* EXERCISE *
Could you write out, exactly as they stand, only the lines in the listing below from the line with "The image size is (729, 416)." to the line with "This screenshot has width=590, height=1280.", both ends included, without the pictures?

* GIVEN DATA *
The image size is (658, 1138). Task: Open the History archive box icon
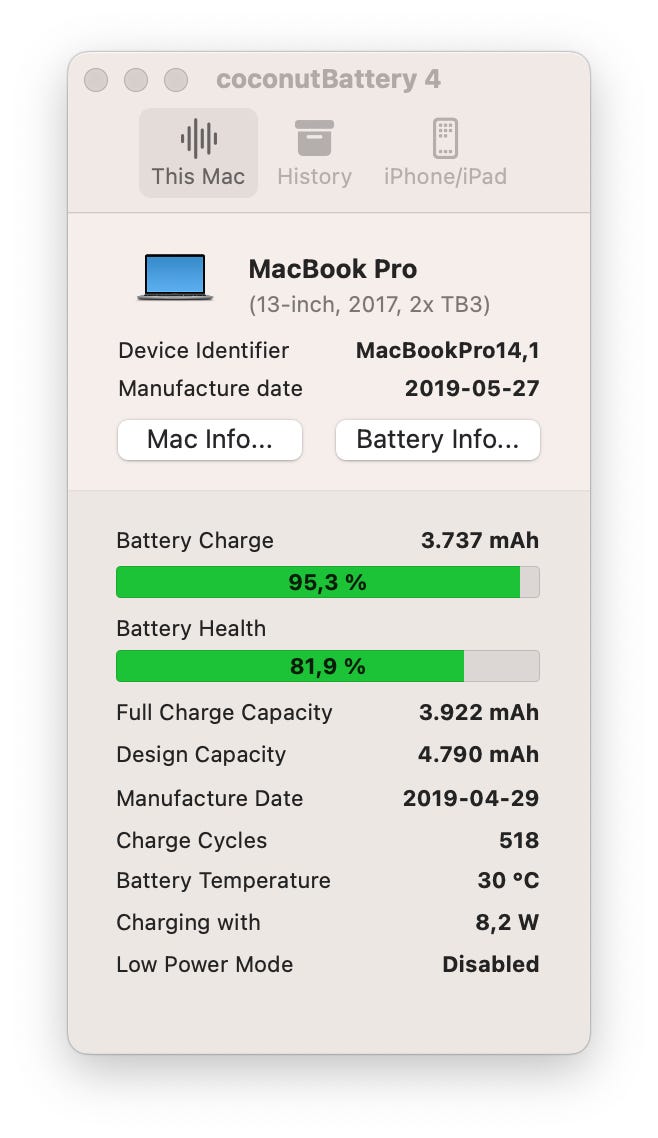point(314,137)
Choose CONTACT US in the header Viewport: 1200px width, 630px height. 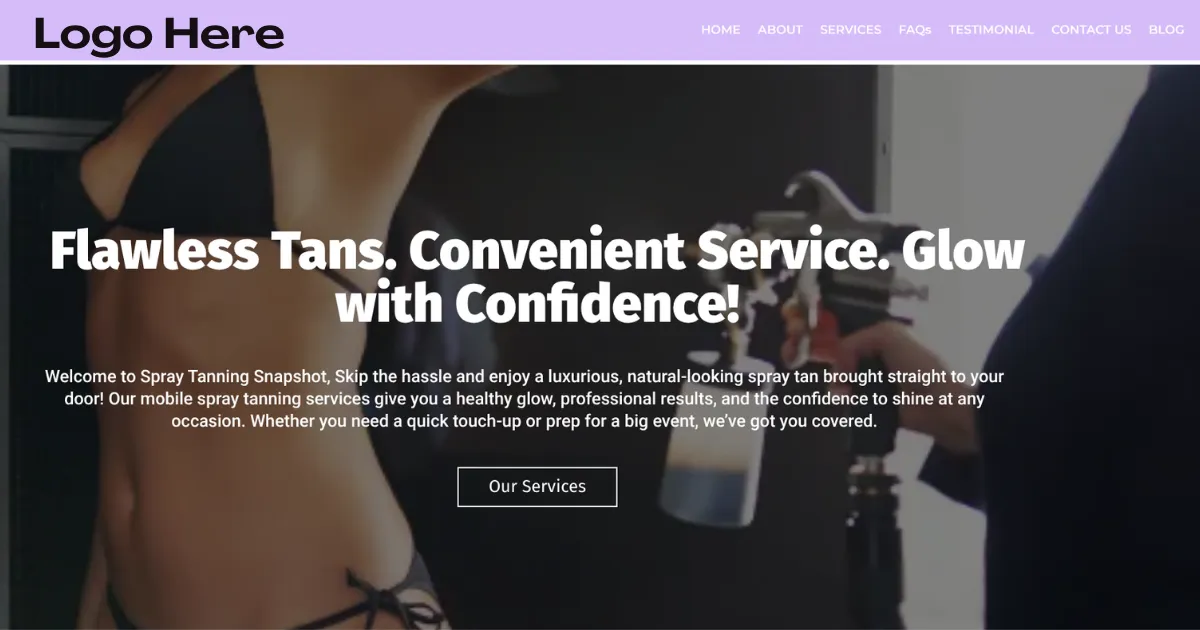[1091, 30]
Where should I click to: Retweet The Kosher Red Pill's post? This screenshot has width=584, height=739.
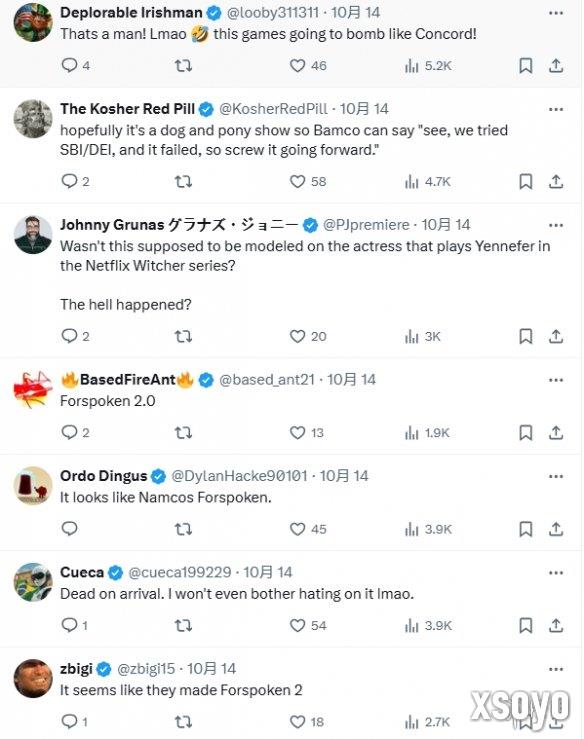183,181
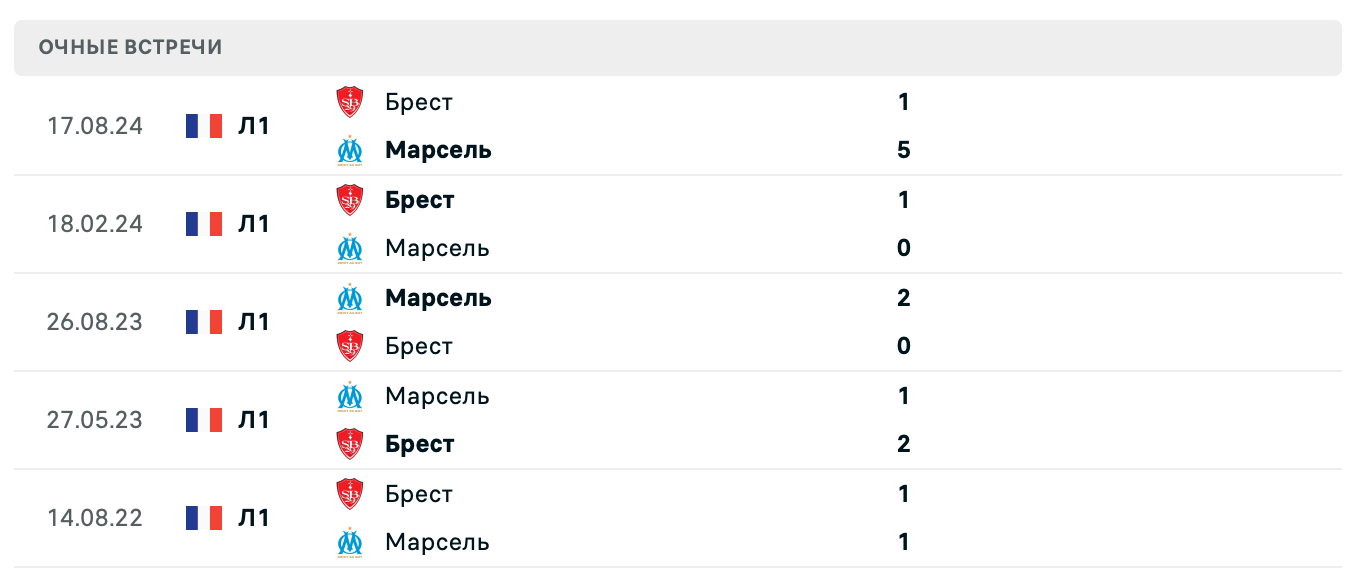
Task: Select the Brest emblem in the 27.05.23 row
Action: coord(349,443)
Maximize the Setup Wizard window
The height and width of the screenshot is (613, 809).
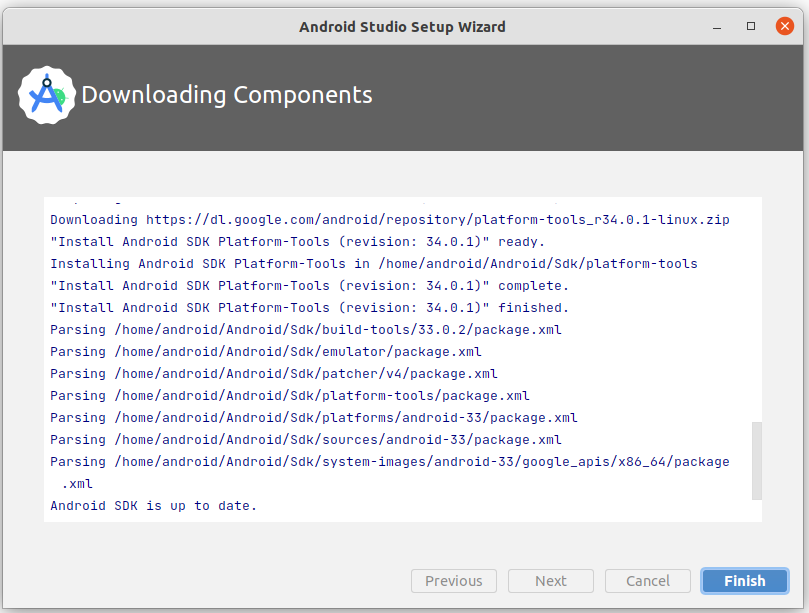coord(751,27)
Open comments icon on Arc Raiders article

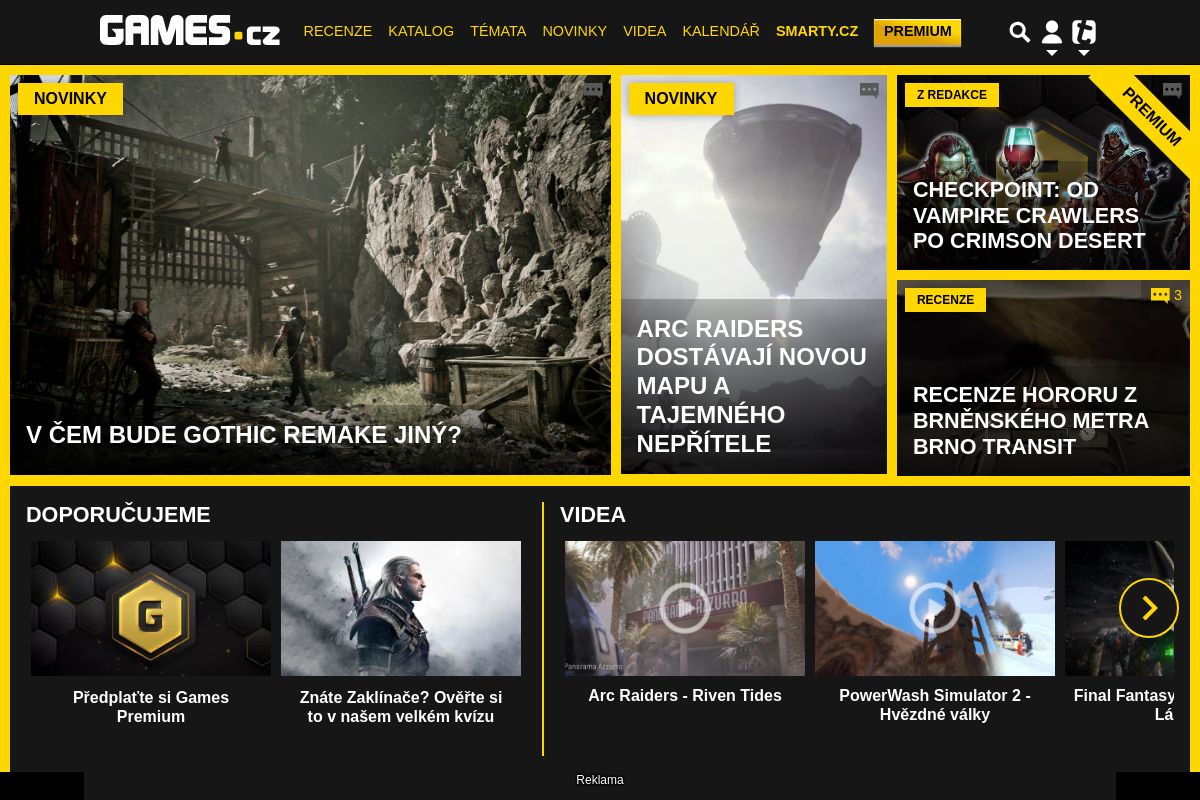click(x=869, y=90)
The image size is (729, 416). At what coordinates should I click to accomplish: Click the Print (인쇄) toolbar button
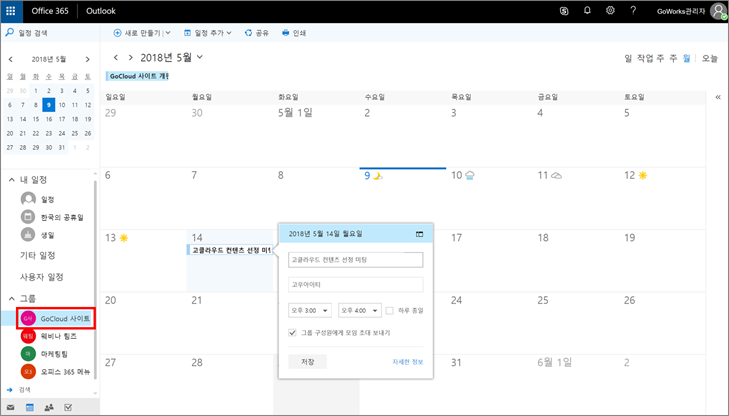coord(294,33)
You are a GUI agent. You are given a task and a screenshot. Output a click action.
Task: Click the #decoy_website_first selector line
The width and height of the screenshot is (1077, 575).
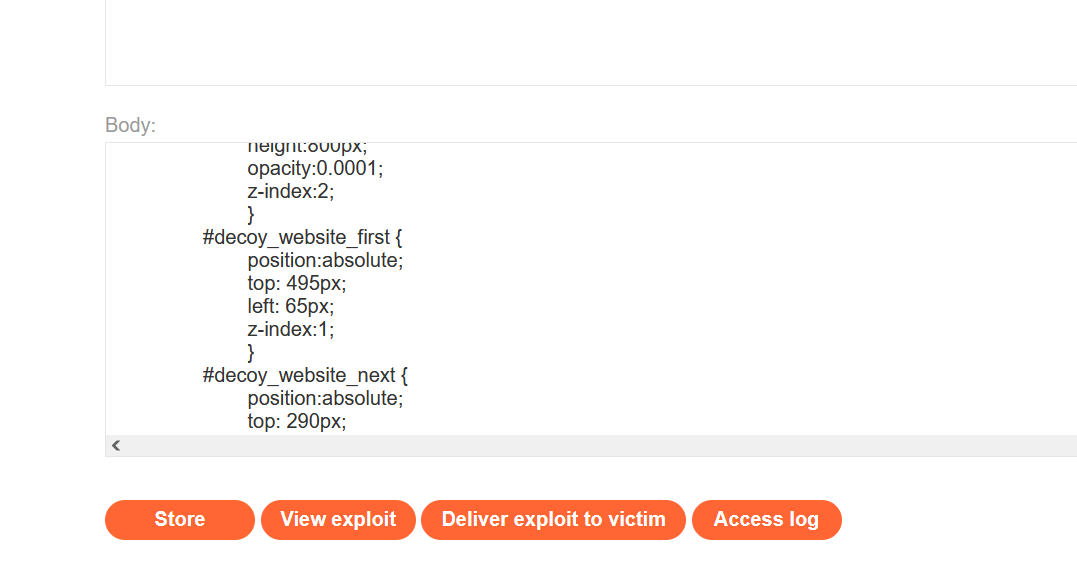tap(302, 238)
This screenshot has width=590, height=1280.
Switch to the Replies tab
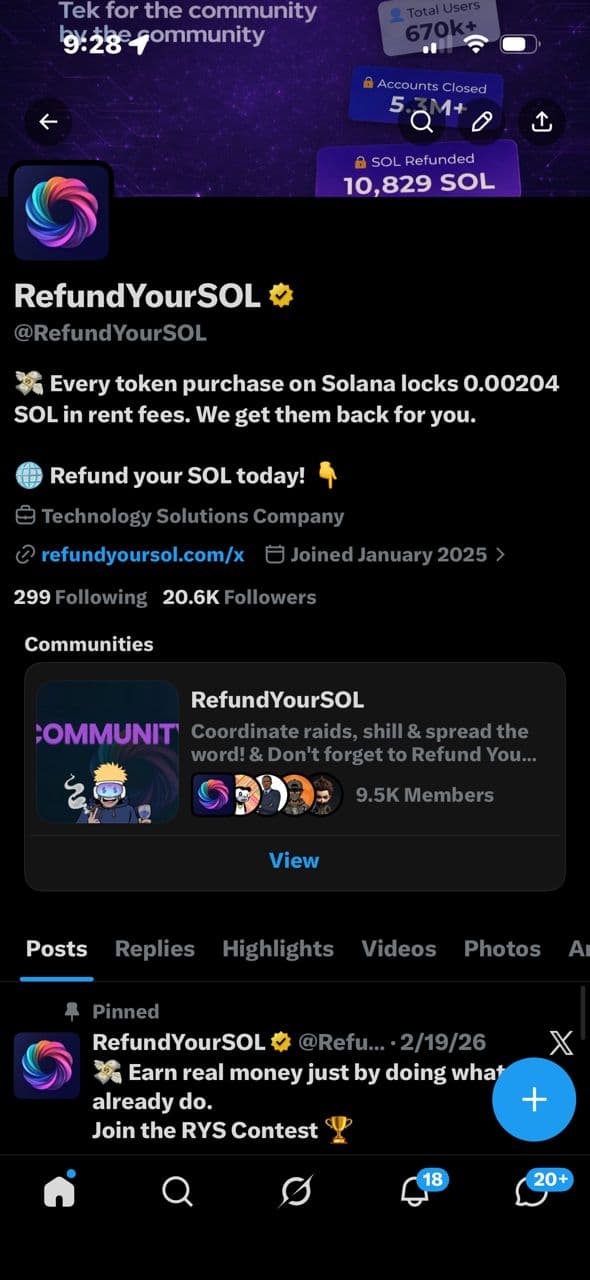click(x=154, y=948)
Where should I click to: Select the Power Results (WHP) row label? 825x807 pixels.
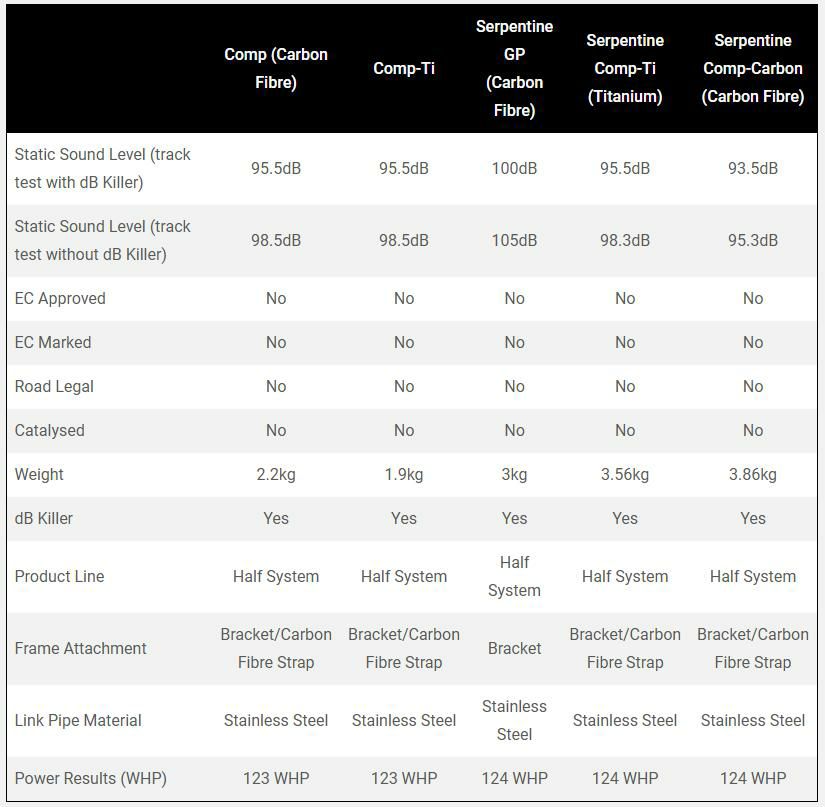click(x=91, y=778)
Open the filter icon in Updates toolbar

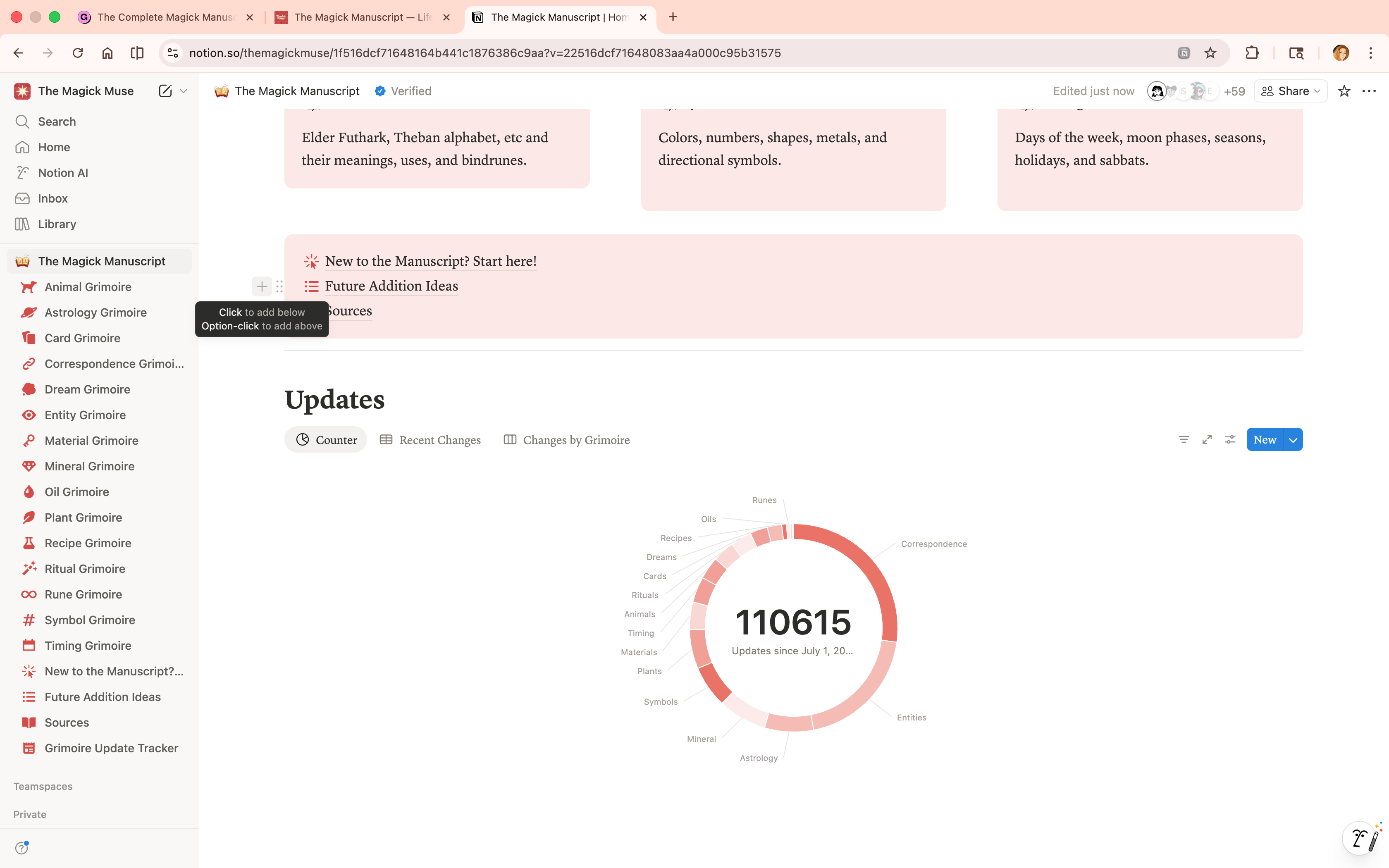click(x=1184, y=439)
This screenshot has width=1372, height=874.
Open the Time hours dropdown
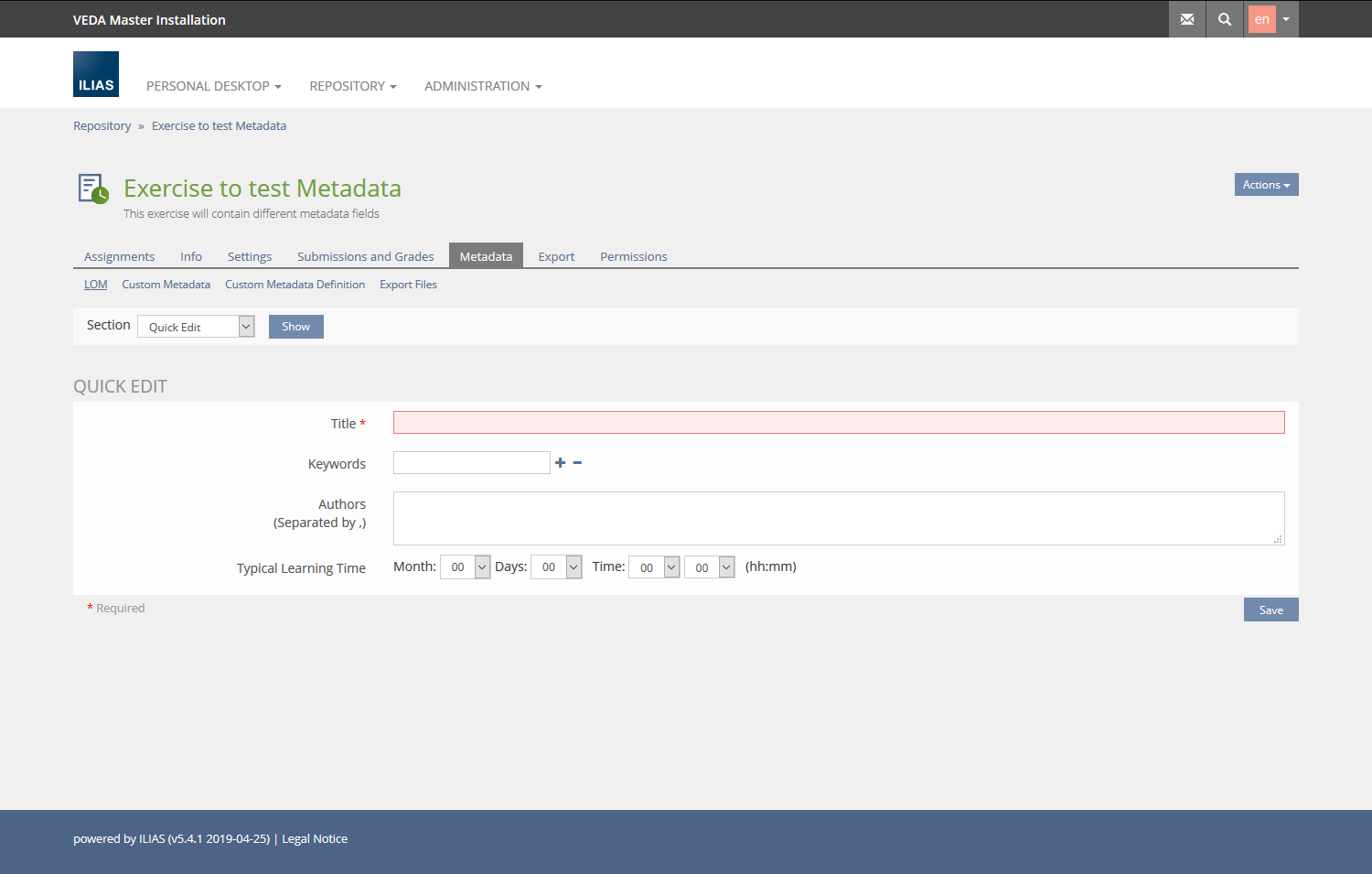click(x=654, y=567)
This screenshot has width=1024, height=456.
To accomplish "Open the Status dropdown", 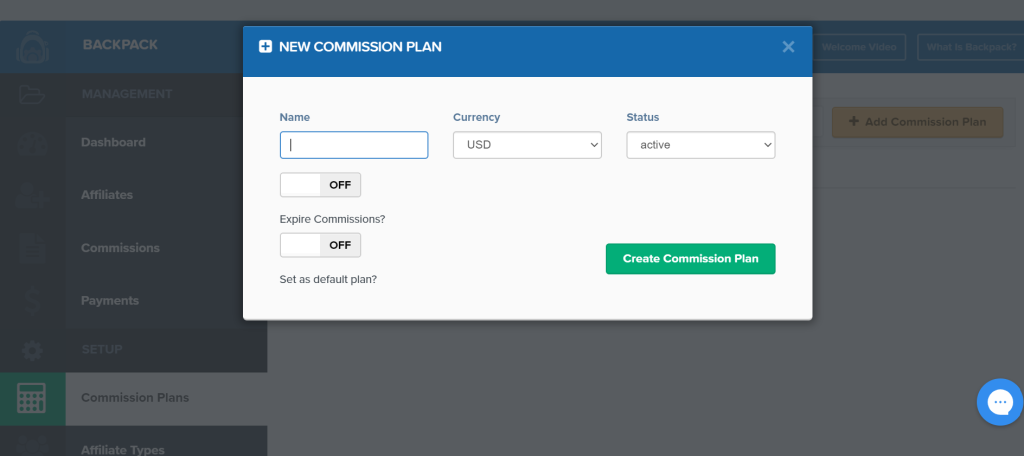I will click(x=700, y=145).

* EXERCISE RESULT *
The image size is (729, 416). At what coordinates should I click to accomplish: Click the Print (인쇄) toolbar button
coord(294,33)
You are a GUI agent. You are given a task and a screenshot. Output a click action.
Task: Click the #decoy_website_first selector line
The width and height of the screenshot is (1077, 575).
tap(302, 238)
This screenshot has width=590, height=1280.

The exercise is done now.